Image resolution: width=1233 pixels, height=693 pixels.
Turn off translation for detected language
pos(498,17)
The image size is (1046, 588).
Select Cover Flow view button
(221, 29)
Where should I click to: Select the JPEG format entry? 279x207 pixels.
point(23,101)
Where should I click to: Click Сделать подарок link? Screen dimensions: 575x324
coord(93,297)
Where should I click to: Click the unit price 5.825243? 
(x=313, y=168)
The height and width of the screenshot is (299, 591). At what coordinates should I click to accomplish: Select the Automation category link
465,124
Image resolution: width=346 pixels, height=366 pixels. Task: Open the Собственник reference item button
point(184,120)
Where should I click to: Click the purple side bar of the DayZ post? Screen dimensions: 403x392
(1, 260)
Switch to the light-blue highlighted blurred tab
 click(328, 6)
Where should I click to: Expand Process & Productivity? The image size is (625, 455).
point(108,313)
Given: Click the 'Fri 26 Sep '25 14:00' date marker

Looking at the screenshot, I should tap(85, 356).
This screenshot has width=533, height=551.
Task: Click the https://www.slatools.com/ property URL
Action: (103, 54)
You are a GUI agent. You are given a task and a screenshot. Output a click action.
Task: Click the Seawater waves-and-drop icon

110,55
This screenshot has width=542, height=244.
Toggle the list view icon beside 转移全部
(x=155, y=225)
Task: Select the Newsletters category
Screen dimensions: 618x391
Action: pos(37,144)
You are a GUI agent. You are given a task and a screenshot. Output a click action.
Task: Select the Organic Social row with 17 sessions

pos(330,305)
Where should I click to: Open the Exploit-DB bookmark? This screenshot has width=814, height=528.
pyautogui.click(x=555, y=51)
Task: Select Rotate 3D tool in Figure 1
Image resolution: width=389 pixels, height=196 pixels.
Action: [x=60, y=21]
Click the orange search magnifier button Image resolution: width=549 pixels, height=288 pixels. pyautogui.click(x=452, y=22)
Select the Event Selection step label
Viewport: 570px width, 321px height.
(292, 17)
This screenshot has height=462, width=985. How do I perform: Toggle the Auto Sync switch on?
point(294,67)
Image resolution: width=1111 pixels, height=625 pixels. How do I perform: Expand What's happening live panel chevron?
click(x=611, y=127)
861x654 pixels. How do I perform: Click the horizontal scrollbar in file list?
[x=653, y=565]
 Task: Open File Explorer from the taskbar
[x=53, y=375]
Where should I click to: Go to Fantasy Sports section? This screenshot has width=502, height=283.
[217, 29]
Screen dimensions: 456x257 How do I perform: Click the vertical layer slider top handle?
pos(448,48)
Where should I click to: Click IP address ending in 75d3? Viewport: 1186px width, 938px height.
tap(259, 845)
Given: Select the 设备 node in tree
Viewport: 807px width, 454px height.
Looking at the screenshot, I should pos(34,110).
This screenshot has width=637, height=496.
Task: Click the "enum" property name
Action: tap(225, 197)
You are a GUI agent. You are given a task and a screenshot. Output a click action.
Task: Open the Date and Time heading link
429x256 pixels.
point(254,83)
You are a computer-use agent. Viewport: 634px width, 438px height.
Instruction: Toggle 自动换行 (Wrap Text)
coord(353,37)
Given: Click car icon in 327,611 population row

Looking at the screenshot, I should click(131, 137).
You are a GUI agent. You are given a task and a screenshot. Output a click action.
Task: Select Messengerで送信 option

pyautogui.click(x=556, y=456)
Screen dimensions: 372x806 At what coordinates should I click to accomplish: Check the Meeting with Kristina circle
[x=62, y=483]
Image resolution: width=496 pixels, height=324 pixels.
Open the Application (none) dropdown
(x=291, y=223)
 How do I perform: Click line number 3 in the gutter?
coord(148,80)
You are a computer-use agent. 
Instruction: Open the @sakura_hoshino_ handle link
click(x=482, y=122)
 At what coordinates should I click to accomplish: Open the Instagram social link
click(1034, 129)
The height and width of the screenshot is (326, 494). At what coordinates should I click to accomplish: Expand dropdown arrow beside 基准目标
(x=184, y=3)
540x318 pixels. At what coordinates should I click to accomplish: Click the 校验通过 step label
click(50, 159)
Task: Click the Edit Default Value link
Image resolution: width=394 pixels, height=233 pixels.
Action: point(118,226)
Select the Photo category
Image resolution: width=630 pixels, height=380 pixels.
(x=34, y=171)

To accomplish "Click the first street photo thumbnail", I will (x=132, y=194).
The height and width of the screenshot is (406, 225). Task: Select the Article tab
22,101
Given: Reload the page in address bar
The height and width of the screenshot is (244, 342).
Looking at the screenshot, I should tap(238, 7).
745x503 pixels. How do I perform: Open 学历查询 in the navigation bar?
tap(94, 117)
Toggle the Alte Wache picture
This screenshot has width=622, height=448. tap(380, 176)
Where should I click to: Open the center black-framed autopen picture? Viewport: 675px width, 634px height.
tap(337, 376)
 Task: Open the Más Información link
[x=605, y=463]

#### [Task to complete]
Could you write out, exactly as they stand, only the lines above that begin at the line with "At what coordinates should I click to accomplish: Open" and stop after the line with "Task: Click the Edit Default Value link"?

#### [Task response]
 At what coordinates should I click to accomplish: Open the Instagram social link
click(1034, 129)
The height and width of the screenshot is (326, 494). At what coordinates should I click to accomplish: Expand dropdown arrow beside 基准目标
(x=184, y=3)
540x318 pixels. At what coordinates should I click to accomplish: Click the 校验通过 step label
click(50, 159)
Task: Click the Edit Default Value link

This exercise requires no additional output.